Le croyant peut remettre sa situation chaque jour au pied de son Seigneur. C’est ce que je fais car retrouver un emploi à 58 ans relève aujourd’hui du miracle. Mais je crois aux miracles… et surtout à la fidélité de Dieu qui promet « qu’Il sera avec nous tous les jours jusqu’à la fin du monde » et « qu’Il n’abandonne pas ses fidèles » (1).

Il arrive souvent que le chômeur se retrouve démuni, oublié du jour au lendemain par ses anciens collègues. Un peu comme s’il n’existait plus. Certains ont alors tendance à se refermer sur eux-mêmes. Je n’ai jamais choisi cette voie car le chômage n’est ni une maladie honteuse ni une dévalorisation de la personne. Nous sommes dans un monde qui bouge trop vite et qui ne se soucie pas de l’humain. Heureusement pour moi, mon Église est comme une grande famille. Mes relations avec ses membres se sont fortifiées dans cette épreuve. Quel privilège !

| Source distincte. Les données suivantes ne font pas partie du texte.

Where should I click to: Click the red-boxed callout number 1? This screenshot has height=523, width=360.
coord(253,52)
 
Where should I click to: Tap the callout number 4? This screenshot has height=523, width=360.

J’ai encore 4 ans avant de prendre ma retraite. Humainement, c’est inquiétant car ma femme ne travaille que partiellement, mais je veux continuer à m’accrocher à cette parole de la Bible : « Nous sommes accablés de toutes sortes de souffrances, mais non écrasés ; nous sommes inquiets, mais non désespérés … Dieu ne nous abandonne pas…. »(2).